Das Handtuch mit dem Hahn
Wer noch nie im Pferdewagen öde Feldwege entlanggezockelt ist, dem brauche ich nichts darüber zu erzählen, er begreift es doch nicht. Wer es aber schon erlebt hat, den möchte ich nicht daran erinnern.

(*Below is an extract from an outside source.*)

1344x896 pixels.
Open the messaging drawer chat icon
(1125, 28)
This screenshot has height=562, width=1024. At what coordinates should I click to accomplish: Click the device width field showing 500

Kurz und gut: Für die vierzig Werst, die die Kreisstadt Gratschowka vom Krankenhaus in Murjewo trennen, brauchten der Fuhrmann und ich genau vierundzwanzig Stunden. Kurios genau: Um zwei Uhr nachmittags am 16. September 1917 passierten wir den letzten Kornspeicher am Stadtrand des bemerkenswerten Gratschowka, und um fünf nach zwei am 17. September desselben unvergeßlichen siebzehner Jahres stand ich auf dem vom Septemberregen gepeitschten sterbenden und zerlaugten Gras im Hof des Krankenhauses von Murjewo. Da stand ich und war in folgender Verfassung: die Beine dermaßen steif, daß ich gleich hier im Hof in Gedanken Lehrbücher durchblätterte, stumpf bemüht, mich zu entsinnen, ob tatsächlich eine Krankheit existiert, bei der die menschlichen Muskeln erstarren, oder ob ich das nachts im Dorf Grabilowka nur geträumt hatte. Wie hieß sie auf lateinisch, die verfluchte Krankheit? Jeder Muskel schmerzte unerträglich und erinnerte an Zahnweh. Von den Zehen ganz zu schweigen, sie ließen sich im Stiefel nicht mehr bewegen und lagen reglos wie hölzerne Stummel. Ich gebe zu, in einer Anwandlung von Kleinmut habe ich flüsternd die Medizin verwünscht wie auch die Studienbewerbung, die ich fünf Jahre zuvor beim Rektor der Universität eingereicht hatte. Von oben schüttete es unterdes wie aus einem Sieb. Mein Mantel war vollgesogen wie ein Schwamm. Mit den Fingern der rechten Hand versuchte ich vergeblich, den Koffergriff zu fassen, und spuckte schließlich ins nasse Gras. Meine Finger konnten nichts greifen, und wieder fiel mir, der ich mit allerlei Kenntnissen aus interessanten medizinischen Büchern vollgestopft war, eine Krankheit ein: die Paralyse. Paralysis, sagte ich, weiß der Teufel weshalb, verzweifelt zu mir.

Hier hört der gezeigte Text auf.